## Text excerpt
★ ★ ★ ★

Now the French establishment - or part of the establishment - is fighting back. Ms Joly, 55, a woman of legendary fierceness and short temper, is the target of four separate legal actions. All accuse her, in effect, of overstepping the considerable independent powers of the juge d'instruction or examining magistrate.

Napoleon, an expert on power, once said that the juge d'instruction was the "most powerful man in France". Ms Joly is generally recognised to be the most implacable of the present generation of investigating judges. Last year, to try to squeeze a confession from Mr Dumas's mistress, Ms Joly had her locked up for three months without charge.

The overall aim of the proliferating legal actions against the judge is clear: to force the French government, or judicial system, to remove her from her most high-profile cases, the investigation of the tentacular political-financial activities of the oil firm Elf in the 1980s and early 1990s, and the related bribery allegation against Mr Dumas. So far Ms Joly is standing firm. So is the French government. The justice minister, another formidable woman, Elisabeth Guigou, has rejected all pleas to sidetrack Ms Joly.

★ ★ ★ ★

## Provided material
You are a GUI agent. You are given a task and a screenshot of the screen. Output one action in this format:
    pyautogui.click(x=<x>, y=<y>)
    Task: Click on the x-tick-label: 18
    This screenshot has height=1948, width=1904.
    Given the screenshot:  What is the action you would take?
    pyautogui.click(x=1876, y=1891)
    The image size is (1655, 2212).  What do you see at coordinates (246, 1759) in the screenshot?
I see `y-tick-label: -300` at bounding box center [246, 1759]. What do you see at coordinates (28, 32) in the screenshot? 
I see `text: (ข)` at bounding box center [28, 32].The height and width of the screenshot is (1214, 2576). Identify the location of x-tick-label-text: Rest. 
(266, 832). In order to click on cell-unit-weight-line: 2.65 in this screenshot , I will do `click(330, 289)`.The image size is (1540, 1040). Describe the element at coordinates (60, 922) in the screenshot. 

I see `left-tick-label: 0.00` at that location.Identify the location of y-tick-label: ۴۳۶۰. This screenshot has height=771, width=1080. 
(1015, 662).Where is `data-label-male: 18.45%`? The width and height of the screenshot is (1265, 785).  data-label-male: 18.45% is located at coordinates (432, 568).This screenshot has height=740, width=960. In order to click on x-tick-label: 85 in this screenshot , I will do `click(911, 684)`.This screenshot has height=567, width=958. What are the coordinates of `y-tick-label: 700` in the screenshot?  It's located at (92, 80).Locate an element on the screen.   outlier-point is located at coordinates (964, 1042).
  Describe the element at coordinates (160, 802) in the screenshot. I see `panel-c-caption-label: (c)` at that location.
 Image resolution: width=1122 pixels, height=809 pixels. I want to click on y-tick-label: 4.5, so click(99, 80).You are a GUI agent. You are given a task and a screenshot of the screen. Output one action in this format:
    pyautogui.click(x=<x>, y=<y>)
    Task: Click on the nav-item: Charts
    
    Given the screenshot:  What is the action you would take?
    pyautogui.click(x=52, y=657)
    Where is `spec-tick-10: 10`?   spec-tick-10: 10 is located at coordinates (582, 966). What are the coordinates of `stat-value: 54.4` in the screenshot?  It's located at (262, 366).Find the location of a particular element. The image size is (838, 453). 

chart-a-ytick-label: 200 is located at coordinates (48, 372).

★ ★ ★ ★

## Problems to solve
[A] According to the excerpt on Ms Joly, how long did she have Mr Dumas's mistress locked up without charge?
[B] Reproduce the stretch of the excerpt on Ms Joly from "Napoleon, an expert" through "sidetrack Ms Joly.", substituting "petroleum company" for "oil firm".

## Numbered answers
[A] Three months.

[B]
Napoleon, an expert on power, once said that the juge d'instruction was the "most powerful man in France". Ms Joly is generally recognised to be the most implacable of the present generation of investigating judges. Last year, to try to squeeze a confession from Mr Dumas's mistress, Ms Joly had her locked up for three months without charge.

The overall aim of the proliferating legal actions against the judge is clear: to force the French government, or judicial system, to remove her from her most high-profile cases, the investigation of the tentacular political-financial activities of the petroleum company Elf in the 1980s and early 1990s, and the related bribery allegation against Mr Dumas. So far Ms Joly is standing firm. So is the French government. The justice minister, another formidable woman, Elisabeth Guigou, has rejected all pleas to sidetrack Ms Joly.